If you’re reading this and thinking that you too might have too much candida floating around your body, here’s a really simple test you can do. Very first thing in the morning, before having anything to eat or drink, or brushing your teeth, work some saliva into your mouth and spit it into a glass full of water. Leave it for at least half an hour then come back and have a look. If it’s still floating on top of the water, you’re in the clear. If there are tendrils of saliva dangling in the water, or if your saliva has sunk to the bottom of the glass, sorry but it’s not good news. The first time I did the spit test I didn’t have to wait half an hour for the verdict – my saliva immediately started drifting down through the water and within a minute or two it had all sunk to the bottom and looked white and powdery. Damn.

The only way to get your candida back in check is to starve it of sugar. Initially, I didn’t think there was all that much sugar in my diet, but when I had a closer look there was actually quite a lot. Lots of fruit, lots of honey, maple syrup, I added sugar to my coffee, I treated myself to dried fruit or lollies about once a week. It was certainly enough to feed the beast. One of the (many) annoying things about candida is that once you start starving it the symptoms actually get worse. The candida starts to die and as it does so it releases toxins, it really sucks. One of the symptoms of die-off is irrational anger, so be warned. Just add it to your arsenal of chronic fatigue, brain fog, and general aches and pains.

Going into this, a life without sugar seemed, to me, like a life that wasn’t worth living. I thought to myself “I’ll just do it until I get better, then I’ll go back to my old way of eating”. So that’s what I did. I was fastidiously healthy all week – no sugar, lots of cruciferous vegetables, sprouts, fermented foods, cider vinegar… Then the weekend would roll around and I wouldn’t be able to sustain it. I’d drink alcohol, which is a big no-no (candida loves it) then in the aftermath of the drinking I’d make poor food choices: chocolate, lollies, ice cream… All my good work was undone. So let me tell you, from personal experience, it won’t work if you only do it sometimes, it has to be 100 %, or you may as well not bother with it at all. Let me also tell you, the rewards are well worth the effort. Do you want to live a life where you feel a bit below average all of the time, or are you willing to deal with some potentially full-on shit in order to get to a really good place?
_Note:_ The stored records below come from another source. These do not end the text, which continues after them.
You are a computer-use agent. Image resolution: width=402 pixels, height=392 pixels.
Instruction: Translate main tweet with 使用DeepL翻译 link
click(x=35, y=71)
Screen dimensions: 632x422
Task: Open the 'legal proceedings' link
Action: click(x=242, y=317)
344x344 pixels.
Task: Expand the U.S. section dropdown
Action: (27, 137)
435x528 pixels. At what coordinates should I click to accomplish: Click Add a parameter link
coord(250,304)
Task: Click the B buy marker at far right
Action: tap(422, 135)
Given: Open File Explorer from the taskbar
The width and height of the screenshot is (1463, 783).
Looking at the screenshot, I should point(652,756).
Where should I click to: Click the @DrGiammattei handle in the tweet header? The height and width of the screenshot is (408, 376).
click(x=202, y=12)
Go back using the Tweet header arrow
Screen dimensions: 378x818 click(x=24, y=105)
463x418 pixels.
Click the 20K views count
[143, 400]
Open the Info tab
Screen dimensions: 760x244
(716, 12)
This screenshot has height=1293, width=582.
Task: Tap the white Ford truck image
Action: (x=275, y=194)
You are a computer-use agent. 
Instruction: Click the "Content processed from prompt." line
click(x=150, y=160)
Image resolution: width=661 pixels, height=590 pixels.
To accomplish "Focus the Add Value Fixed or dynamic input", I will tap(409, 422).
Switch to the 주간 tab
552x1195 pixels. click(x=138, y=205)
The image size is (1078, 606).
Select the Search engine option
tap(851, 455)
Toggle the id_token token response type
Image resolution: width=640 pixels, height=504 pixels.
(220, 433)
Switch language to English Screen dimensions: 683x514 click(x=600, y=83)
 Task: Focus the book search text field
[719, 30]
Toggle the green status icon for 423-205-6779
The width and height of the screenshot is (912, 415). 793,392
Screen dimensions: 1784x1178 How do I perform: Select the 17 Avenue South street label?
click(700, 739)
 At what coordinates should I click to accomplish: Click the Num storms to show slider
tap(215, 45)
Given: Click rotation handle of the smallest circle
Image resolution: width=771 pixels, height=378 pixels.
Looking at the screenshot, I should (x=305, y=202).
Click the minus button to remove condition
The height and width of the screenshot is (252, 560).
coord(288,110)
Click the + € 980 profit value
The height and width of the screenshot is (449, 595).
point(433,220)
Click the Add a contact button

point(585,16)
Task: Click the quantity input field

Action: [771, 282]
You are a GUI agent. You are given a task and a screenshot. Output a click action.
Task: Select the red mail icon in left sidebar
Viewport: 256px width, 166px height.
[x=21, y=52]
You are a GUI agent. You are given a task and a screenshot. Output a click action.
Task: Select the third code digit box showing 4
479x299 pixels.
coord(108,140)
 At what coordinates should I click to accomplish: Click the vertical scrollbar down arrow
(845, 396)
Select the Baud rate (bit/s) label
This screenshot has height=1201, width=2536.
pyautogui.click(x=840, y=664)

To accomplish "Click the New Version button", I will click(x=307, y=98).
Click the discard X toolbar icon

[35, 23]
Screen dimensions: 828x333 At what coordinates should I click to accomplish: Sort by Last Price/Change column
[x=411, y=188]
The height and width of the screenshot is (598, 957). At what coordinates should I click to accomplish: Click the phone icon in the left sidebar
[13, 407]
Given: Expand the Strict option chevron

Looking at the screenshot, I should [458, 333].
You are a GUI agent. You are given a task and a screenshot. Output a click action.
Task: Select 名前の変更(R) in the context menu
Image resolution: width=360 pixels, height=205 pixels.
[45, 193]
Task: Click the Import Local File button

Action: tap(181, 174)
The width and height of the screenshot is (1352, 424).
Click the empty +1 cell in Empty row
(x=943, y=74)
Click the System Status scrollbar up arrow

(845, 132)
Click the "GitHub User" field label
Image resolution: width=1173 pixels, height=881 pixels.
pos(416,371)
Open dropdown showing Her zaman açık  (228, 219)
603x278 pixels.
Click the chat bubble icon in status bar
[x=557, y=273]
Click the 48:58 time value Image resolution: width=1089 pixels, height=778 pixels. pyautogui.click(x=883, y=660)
So, if you’re serious about getting your overgrown garden back in order, yes you have to pull out the weeds, but you also have to put the good stuff back in. Taking a probiotic supplement can definitely help, but take an enteric one so that the bacteria will be released into your intestines, not your stomach where your hydrochloric acid will destroy most of it. The brand I use is called Reuteri. You also want to eat lots of foods that naturally contain probiotics rather than just relying on a pill. Cruciferous vegetables (broccoli, cauliflower, cabbage, Brussels sprouts) are your friends, as are fermented foods – sauerkraut really helped for me.

Eating all these alkalising vegetables will also help bring your pH back to where it should be. Sugar acidifies your body (as does coffee, alcohol, grains, dairy and meat) but your body really loves to be just slightly alkaline, and will draw alkalising minerals out of your bones if it has to, in order to keep things the way they’re meant to be. Your body will also hold onto fat and use it to insulate your cells from your blood, which will become increasingly acidic if you eat too much crap and not enough good stuff. I read about this in Dr Libby Weaver’s book The Real Food Chef.

For me, the journey to health is just that – it’s a journey not a destination (I know that this is a cliché but it’s so true!). I don’t think I’ll ever get to a place where I can say health has been achieved and then rest on my laurels because of all the work I put in way back when. It doesn’t work like that. A functional and bountiful garden requires constant maintenance; you can’t just pull the weeds out once and expect them never to return. Nor can you throw some seedlings in the ground and come back in a month or two expecting to find them flourishing. Is it worth the effort? Absolutely. Right, I’m off to eat some sauerkraut.